Much of the news surrounding President Obama’s 2013 budget proposal centers on his plan to “tax the rich,” and granted, it’s a contentious issue, whether you see the merits of the plan or think that it’s completely off-base for solving the country’s problems.
However, as far as the metals sourcing world goes, a much more important section of Obama’s 2013 budget contains the Department of Transportation (DOT) line items. As MetalMiner’s previous discussions with Roger Ferch of the National Steel Bridge Alliance showed, much needs to be done between federal and state governments to provide a clear path for the implementation of Buy America, for example, as it relates to infrastructure, thereby supporting the steel industry (and other metal sectors).
In another interview with Jennifer Diggins of Nucor (who will be speaking at our conference, Commodity EDGE), Diggins stressed that legislative steps must be taken to remedy the US’ crumbling road, bridge, air and water infrastructure to secure the competitive advantage of domestic manufacturing. However, in context of Buy America, implementing federal funding is a different story: “We’re continuing to run into issues where federal dollars are going through different federal agencies other than the DOT, and once it hits the state level, (we’re unsure) what they actually do with it,” she said.
So by the look of the 2013 transportation budget, there is much more at stake for US workers and manufacturers.
Obama proposes to double the Transportation department budget over the next six years, including a 2 percent overall increase ($1.4 billion) in funds for the next year, according to the official document. It also highlights a $50 billion pledge for 2012 to improve roads, bridges, transit systems, border crossings, railways, and runways; $47 billion over six years to build up a high-speed rail network; and more than $1 billion in fiscal 2013 for the Next Generation Air Transportation System, which will update air traffic control systems.
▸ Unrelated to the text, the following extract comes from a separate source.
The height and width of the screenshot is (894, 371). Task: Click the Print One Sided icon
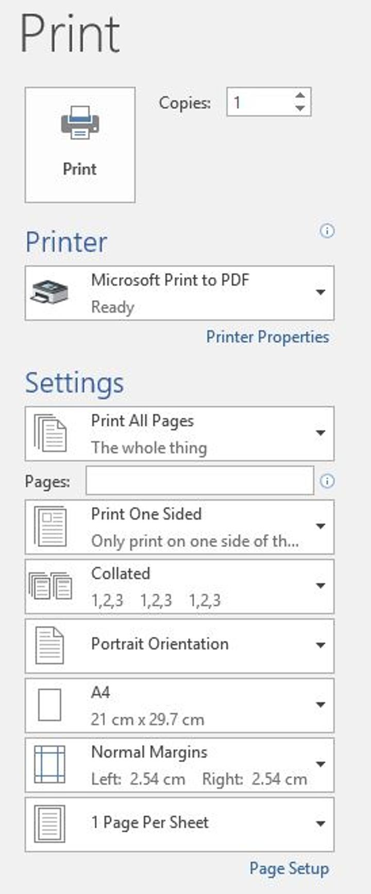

The money will come from a “peace dividend” — in other words, cash no longer being used to fund the military wartime efforts in Iraq and Afghanistan.
However, some point to these proposed amounts still not being enough to cover the country’s infrastructure needs. The Washington Post points to “a 2010 report by 80 experts, led by former transportation secretaries Norman Y. Mineta and Samuel K. Skinner, call[ing] for an annual investment of $262 billion in the nation’s deteriorating transportation infrastructure…that estimate may even be on the low side.”
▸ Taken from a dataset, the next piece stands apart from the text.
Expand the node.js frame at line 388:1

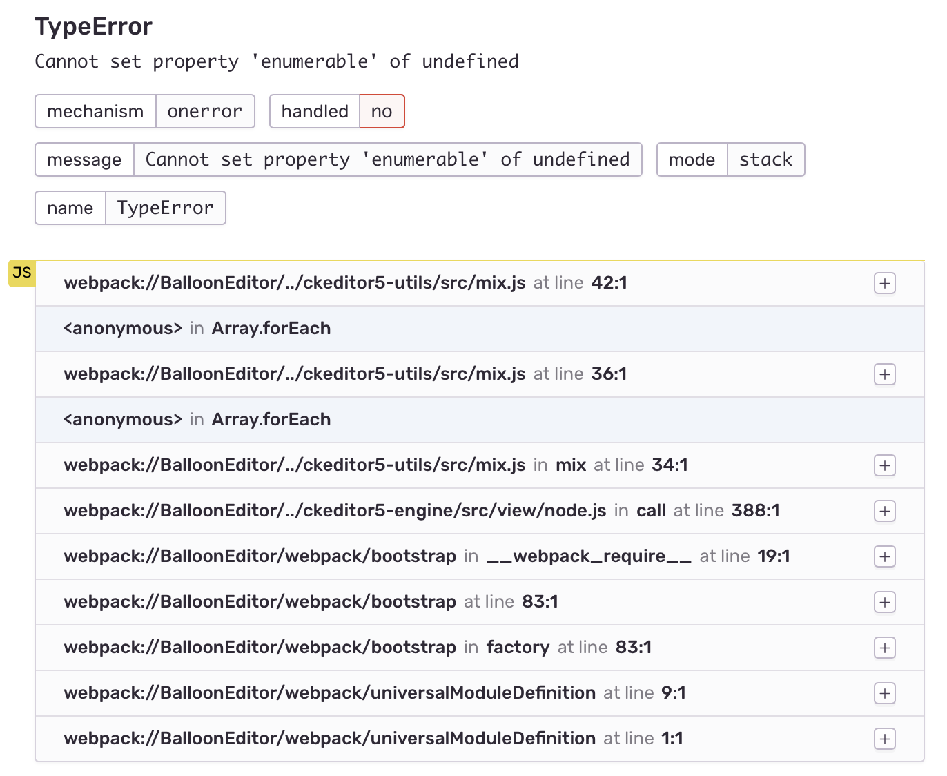(x=884, y=511)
Another Key Budget Area: Energy
Although Obama proposes to cut out $40 billion of tax breaks for the oil and gas industry — which could have adverse effects on metals producers/suppliers, especially those that supply oil and gas infrastructure — “the Energy Department budget also includes $12 million for a multiyear research effort to reduce risks associated with hydraulic fracturing in shale formations. Pipeline safety would receive a 70 percent, or $64 million, increase,” a Bloomberg article reads.
If the federal government pools its efforts with the gas industry rather than working at cross purposes, this piece of proposed budgeting could actually help companies like Halliburton create cleaner ways of fracking, or replacing fracking with new technologies entirely.
All in all, the DOT budget line items don’t seem to be the crux of the impending battle between Democrats and Republicans over approval. But the increased outlays for infrastructure seem to reflect Obama’s rosy view of where the US economy is going. His administration is projecting GDP growth to be 2.7 percent, which many analysts think to be overly optimistic.
Ultimately, whoever is in the White House a year from now, it’s clear that infrastructure investment is clearly a priority; but so is sound, efficient implementation and accountability. Otherwise, domestic manufacturers and their workers will suffer.